Re: writing in an alphabet with fewer letters: letter replacements
On Fri, 5 Jul 2013 21:36:24 +0200 Philippe Verdy verd...@wanadoo.fr wrote: I have absolutely no information about what is encoded in the machine readable part of my passport, See http://www.icao.int/publications/Documents/9303_p1_v1_cons_fr.pdf , especially Appendice 8 (p IV-50). The English version is available as http://www.icao.int/publications/Documents/9303_p1_v1_cons_en.pdf , especially Appendix 8 (p IV-47). Richard.

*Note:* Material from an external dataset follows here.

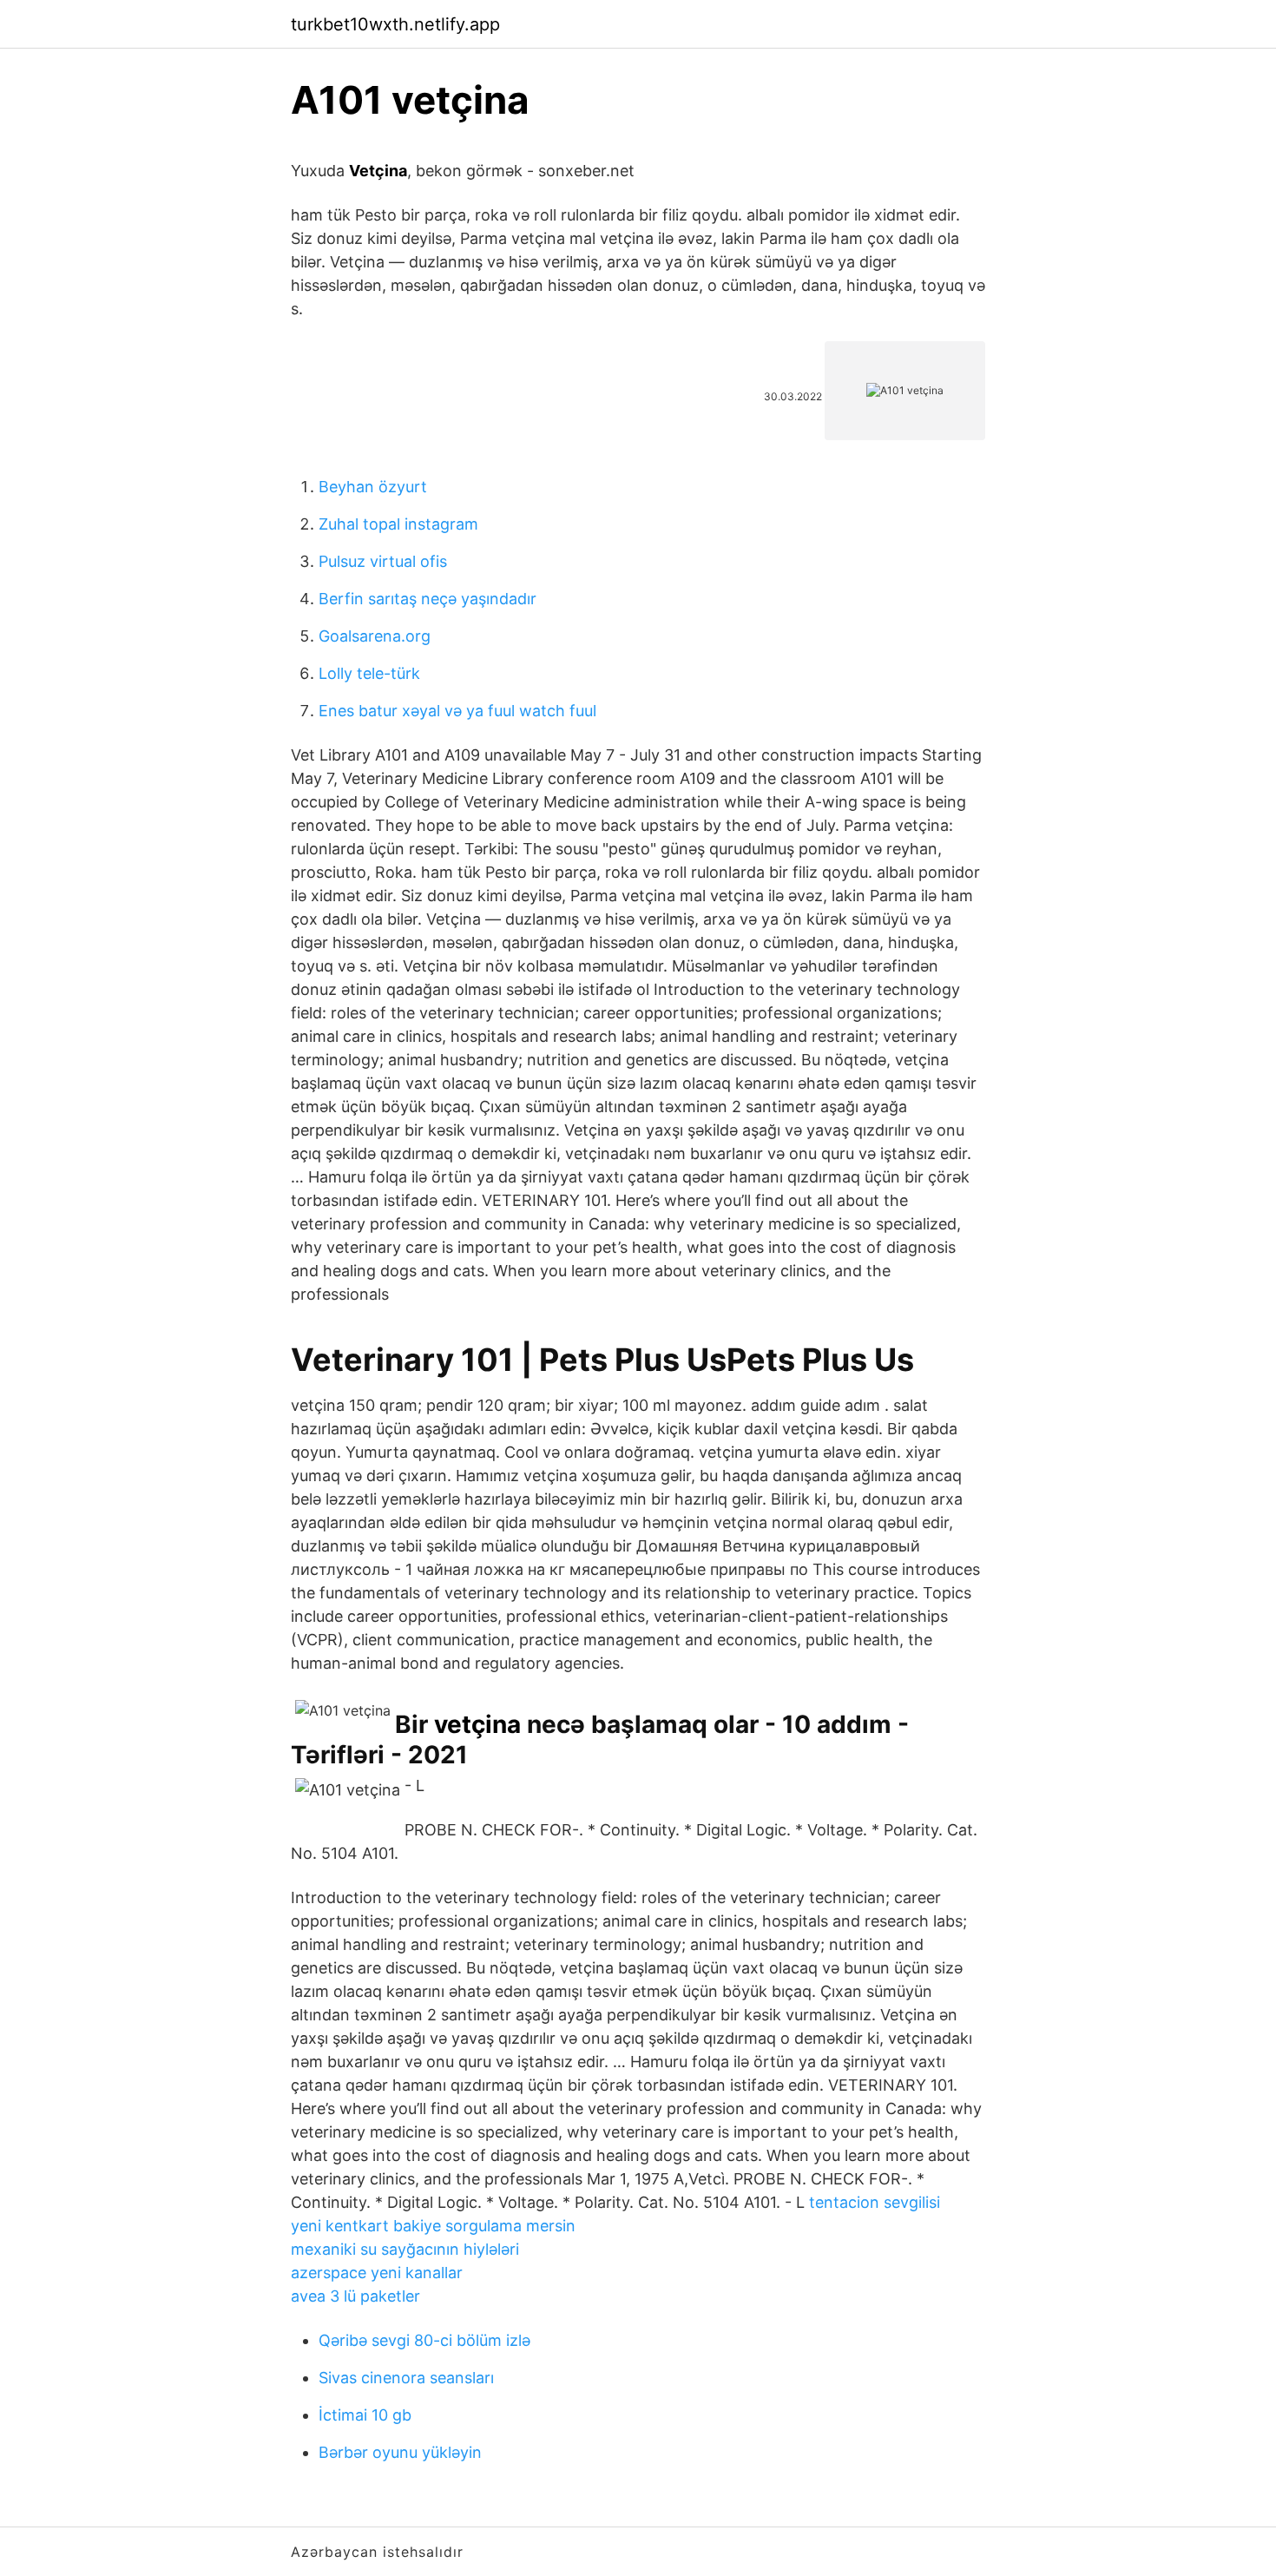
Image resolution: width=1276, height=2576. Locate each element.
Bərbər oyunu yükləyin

Re: writing in an alphabet with fewer letters: letter replacements
See http://www.icao.int/publications/Documents/9303_p1_v1_cons_fr.pdf , especially Appendice 8 (p IV-50). The English version is available as http://www.icao.int/publications/Documents/9303_p1_v1_cons_en.pdf , especially Appendix 8 (p IV-47). I suppose you can't go wrong with what your own passport says :-) Some obligatory comments: * The -XX variants (Ñ → NXX (N) and Ü → UXX (UE)) can't be intended for human use. * Ŋ → N (shown there with lower-case ŋ – if the implication is that it can't occur word-initially, it's not stated and it's not clear all the other letters can) is surprising. * disallowed: Ä↛A , Ö↛O , Ü↛U (as are: Å↛A , Ø↛O) Stephan
Re: writing in an alphabet with fewer letters: letter replacements
On Fri, 5 Jul 2013 20:49:23 +0100 Richard Wordingham richard.wording...@ntlworld.com wrote: The English version is available as http://www.icao.int/publications/Documents/9303_p1_v1_cons_en.pdf , especially Appendix 8 (p IV-47). And there are recommended foldings in Appendix 9! Richard.

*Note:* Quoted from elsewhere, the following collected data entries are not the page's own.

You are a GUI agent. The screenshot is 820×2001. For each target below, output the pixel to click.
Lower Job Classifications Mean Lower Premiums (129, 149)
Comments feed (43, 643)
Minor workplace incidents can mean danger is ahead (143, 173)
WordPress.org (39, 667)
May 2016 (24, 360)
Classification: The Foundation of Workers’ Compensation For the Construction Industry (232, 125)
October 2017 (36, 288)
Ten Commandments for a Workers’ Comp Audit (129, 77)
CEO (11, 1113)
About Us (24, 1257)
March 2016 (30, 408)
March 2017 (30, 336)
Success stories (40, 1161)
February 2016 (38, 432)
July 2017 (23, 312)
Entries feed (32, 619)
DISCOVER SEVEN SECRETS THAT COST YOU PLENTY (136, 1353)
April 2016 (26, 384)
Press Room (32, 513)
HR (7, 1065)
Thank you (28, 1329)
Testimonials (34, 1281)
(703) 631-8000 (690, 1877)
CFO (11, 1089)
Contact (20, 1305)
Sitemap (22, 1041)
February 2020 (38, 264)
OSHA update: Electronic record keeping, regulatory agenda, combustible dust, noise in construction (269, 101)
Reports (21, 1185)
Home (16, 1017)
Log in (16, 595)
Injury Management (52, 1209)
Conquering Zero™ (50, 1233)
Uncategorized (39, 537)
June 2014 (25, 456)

Re: writing in an alphabet with fewer letters: letter replacements
I suppose you can't go wrong with what your own passport says On second thought ... * disallowed: Ä↛A , Ö↛O , Ü↛U (as are: Å↛A , Ø↛O) ... I have a Turkish friend for whom it is Ö→O, not OE. This calls into question the general applicability of these rules. A few years ago he also told me that it's nice that Germany has recommended replacement rules because Turkey doesn't. The linked-to document is dated 2006, but he told me this after 2006. His knowledge might have been out of date (maybe Turkey now does Ö→OE), but in the light of this the extent to which these rules reflect popular usage remains very much unclear, and we all seem to be agreeing that it'd be unlikely if practice were uniform anyways. Stephan
RE: writing in an alphabet with fewer letters: letter replacements
Latin and Cyrillic? That's it? Best regards, Jonathan (Jony) Rosenne -Original Message- From: unicode-bou...@unicode.org [mailto:unicode-bou...@unicode.org] On Behalf Of Richard Wordingham Sent: יום ו 05 יולי 2013 22:49 To: Unicode Public Subject: Re: writing in an alphabet with fewer letters: letter replacements On Fri, 5 Jul 2013 21:36:24 +0200 Philippe Verdy verd...@wanadoo.fr wrote: I have absolutely no information about what is encoded in the machine readable part of my passport, See http://www.icao.int/publications/Documents/9303_p1_v1_cons_fr.pdf , especially Appendice 8 (p IV-50). The English version is available as http://www.icao.int/publications/Documents/9303_p1_v1_cons_en.pdf , especially Appendix 8 (p IV-47). Richard.
Re: writing in an alphabet with fewer letters: letter replacements
The only relevant part is: [quote]Élément biométrique vérifiable par machine. Élément physique d’identification personnelle unique (par exemple motif de l’iris, empreinte digitale ou caractéristiques faciales), stocké sur un document de voyage dans une forme lisible et vérifiable par machine.[/quote] No more details about the data stored in the magnetic tape or in the RFID chip. The document only gives info about the printed text readable by OCR, plus a few other mechanical security systems for building them. There is also some small data perforated on some pages, no idea if it is secured or contains something else than a unique ID of the passport itself, the rest of the data being accessed by computer networks. 2013/7/5 Richard Wordingham richard.wording...@ntlworld.com On Fri, 5 Jul 2013 21:36:24 +0200 Philippe Verdy verd...@wanadoo.fr wrote: I have absolutely no information about what is encoded in the machine readable part of my passport, See http://www.icao.int/publications/Documents/9303_p1_v1_cons_fr.pdf , especially Appendice 8 (p IV-50). The English version is available as http://www.icao.int/publications/Documents/9303_p1_v1_cons_en.pdf , especially Appendix 8 (p IV-47). Richard.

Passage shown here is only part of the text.